Le vicende della giovane si intrecciano con quelle dell’altrettanto giovane nobile Luigi del Casato, anche lui con poteri magici, e di Olivia, ragazza di umili origini, incaricata di sorvegliare Colomba.
Il romanzo si presenta come un fantasy, ambientato in una Venezia appunto fantastica. Chi cercasse riferimenti storici o paesaggistici reali resterebbe deluso. L’ambientazione infatti è puramente indicativa e potrebbe svolgersi in qualsiasi altro luogo e periodo.
Si tratta di una tipica storia d’amore tra due adolescenti che vengono ostacolati e che alla fine coroneranno i loro sogni, o quasi visto che il finale aperto lascia intravedere nuove peripezie prima del ricongiungimento finale.

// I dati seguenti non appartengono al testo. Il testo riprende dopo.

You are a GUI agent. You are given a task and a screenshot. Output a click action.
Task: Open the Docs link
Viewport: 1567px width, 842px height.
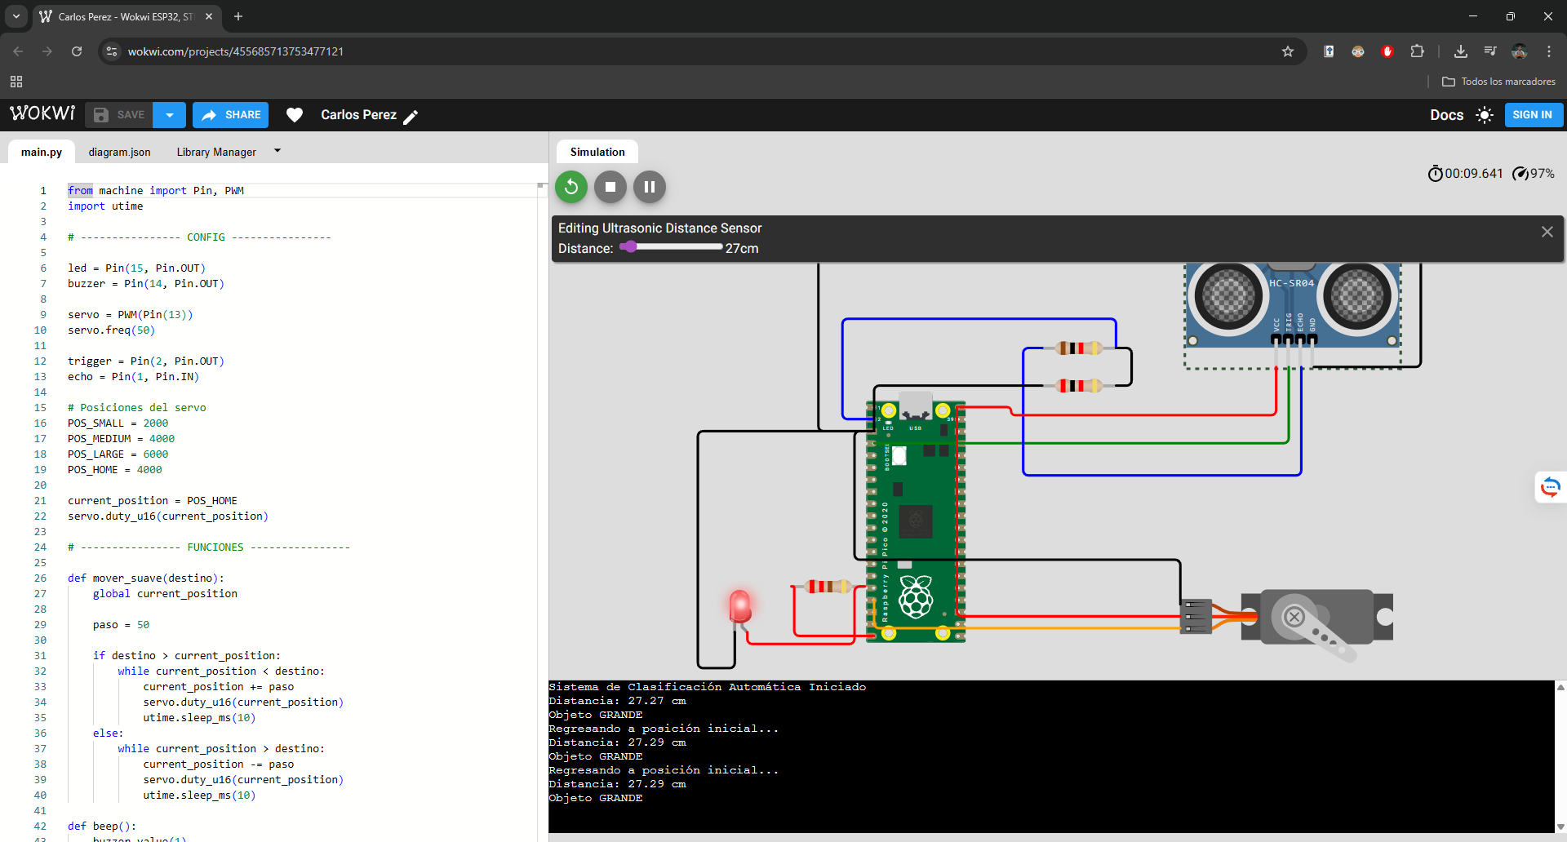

Il pizzico di magia dovrebbe conferire al testo brio e renderlo più gradito a un pubblico affascinato da trame alla Harry Potter e simili.
Mea culpa
Ammetto che è colpa mia se resto perplessa o delusa. Quando mi imbatto in un libro che ha a che fare con Venezia, non resisto alla tentazione di leggerlo, senza vagliare prima con attenzione il materiale.
In realtà il più delle volte osservo che Venezia è utilizzata come semplice richiamo e la narrazione procede senza nessun particolare riferimento alla Venezia né di oggi né di ieri. Gli autori spesso conoscono la città per sentito dire, per poche frasi lette su Wikipedia, per un breve viaggio in cui hanno ammirato le gondole e la Basilica.
So di avere pretese e di essere di gusti difficili, ma faccio fatica a ritrovare le atmosfere cittadine che ben conosco, in buona parte dei testi che mi capita di leggere.
Devo dire che sinora tra quelli che sono riusciti a rendere con più efficacia le emozioni veneziane vedo Salvalaggio. La sua leggerezza e il suo amore innato per la città che gli ha dato i natali trasformavano le descrizioni e le atmosfere in piccoli quadretti da gustare e permettevano davvero di assaporare la dolce decadenza della Venezia del Novecento. Le sue trame anche se spesso banali e i suoi personaggi spesso simili tra loro riuscivano comunque a essere evocativi.
Ma Salvalaggio appartiene ormai a un’altra generazione di scrittori, diversi per formazione, per stile, per linguaggio. Apparteneva a un’epoca in cui scrivere, sia pure romanzi di intrattenimento, aveva un suo perché e seguiva le regole del buon gusto. Scrittori e lettori avevano dei canoni di riferimento e la mancanza di stile o addirittura le carenze sintattiche non erano ammesse. Ma erano appunto altri tempi…
Tornando alla nostra Compagnia della Serenissima, concludo affermando che è un libro adatto a un pubblico cosiddetto young adult di bocca buona.